FRAGMENTO DEL DOCUMENTO –
☆ ☆ ☆ ☆ ☆
Raúl Alfonsín entregó la Presidencia ocho meses antes a Carlos Menem, jaqueado por la hiperinflación; Fernando de la Rúa se fue dos años antes de concluir su mandato eyectado por el estallido de la crisis de 2001, en el helicóptero que condensó, con las revueltas y más de una veintena de muertos, su fracaso.
Por supuesto los peronistas podrán responder que con catástrofe y todo al menos consiguieron empinar una candidatura competitiva y entrar al balotaje con Sergio Massa, pero de todos modos a la renuncia de Alberto Fernández solo le falta la firma. Massa es, para bien y para mal, ministro de Economía, candidato y presidente “de facto”, por abandono del presidente “de jure”. De ahí que no proceda la ley de acefalía.
El gravoso legado de Macri, la pandemia, la guerra y la sequía conforman la base del repertorio de justificaciones de Fernández. Repertorio público, al que en privado añade la guerra que le hizo el kirchnerismo para esmerilarle la autoridad con que Cristina Kirchner lo había imbuido en 2019 al designarlo candidato a presidente por decisión unilateral.
La renuncia a afirmarse como una referencia de poder en el complejo ecosistema peronista explica mejor que cualquier otro factor la insignificancia que signa el ocaso de Fernández.
☆ ☆ ☆ ☆ ☆
TAREAS –
1) Según el fragmento sobre el ocaso de Alberto Fernández, ¿a quién entregó Raúl Alfonsín la Presidencia?
2) Enumera las justificaciones que, según el fragmento sobre el ocaso de Alberto Fernández, forman la base de su repertorio público.

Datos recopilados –
☆ ☆ ☆ ☆ ☆
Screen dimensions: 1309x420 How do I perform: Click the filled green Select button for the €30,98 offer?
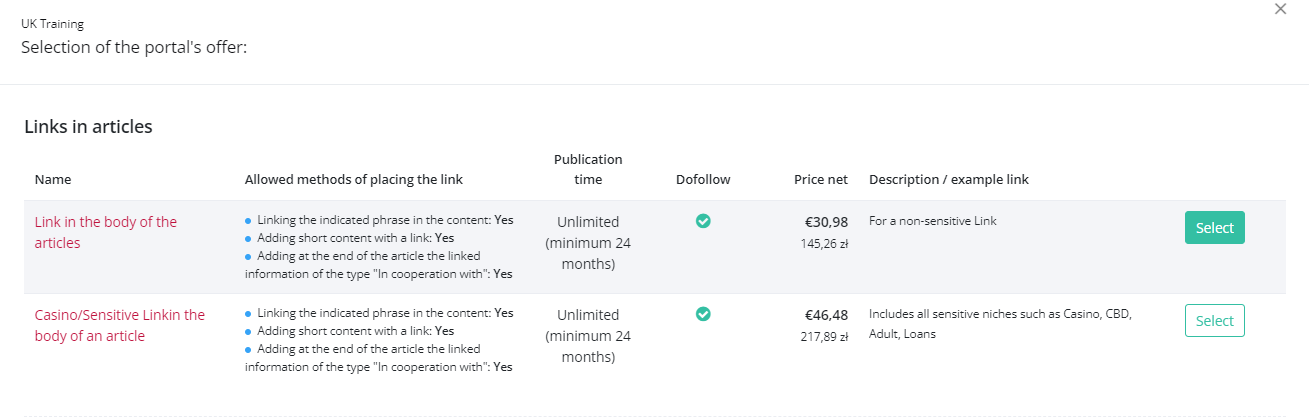tap(1215, 228)
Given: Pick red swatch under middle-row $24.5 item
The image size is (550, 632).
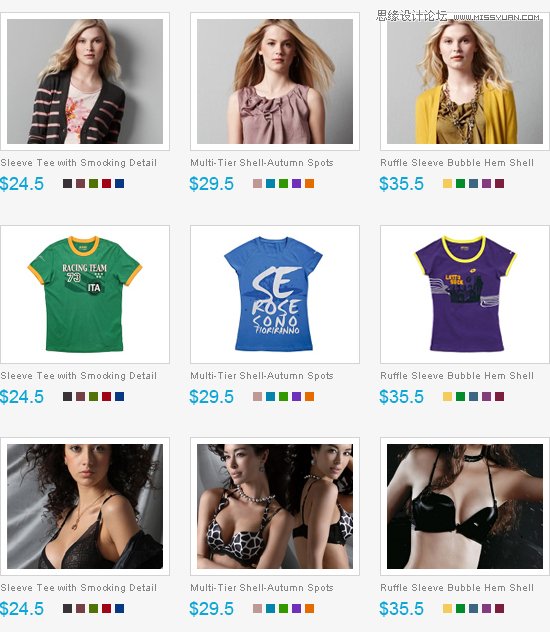Looking at the screenshot, I should tap(106, 397).
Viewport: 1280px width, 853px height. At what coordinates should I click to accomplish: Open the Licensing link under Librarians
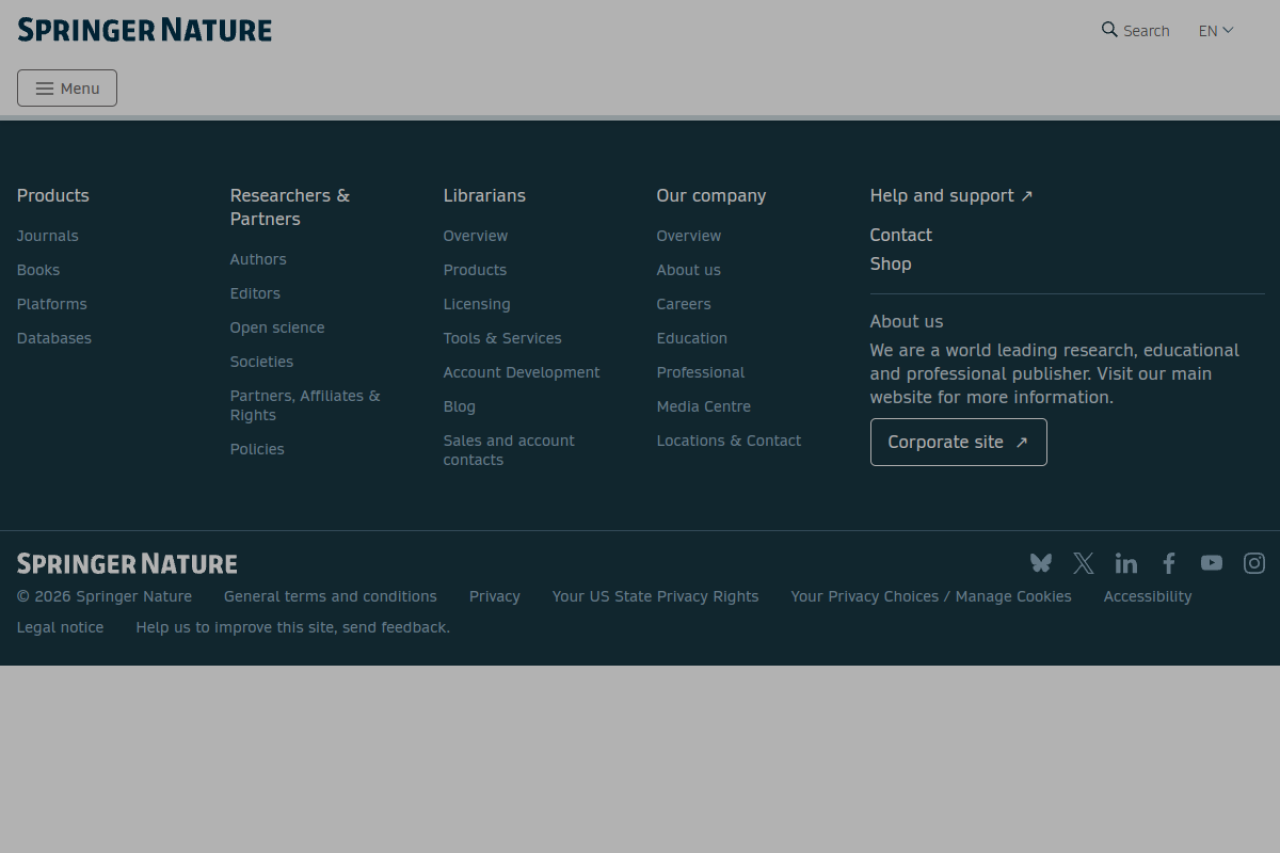tap(476, 304)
☆ ☆ ☆ ☆ ☆
RESPUESTAS A CONTINUACIÓN –
1) A Carlos Menem.

2) El gravoso legado de Macri, la pandemia, la guerra y la sequía.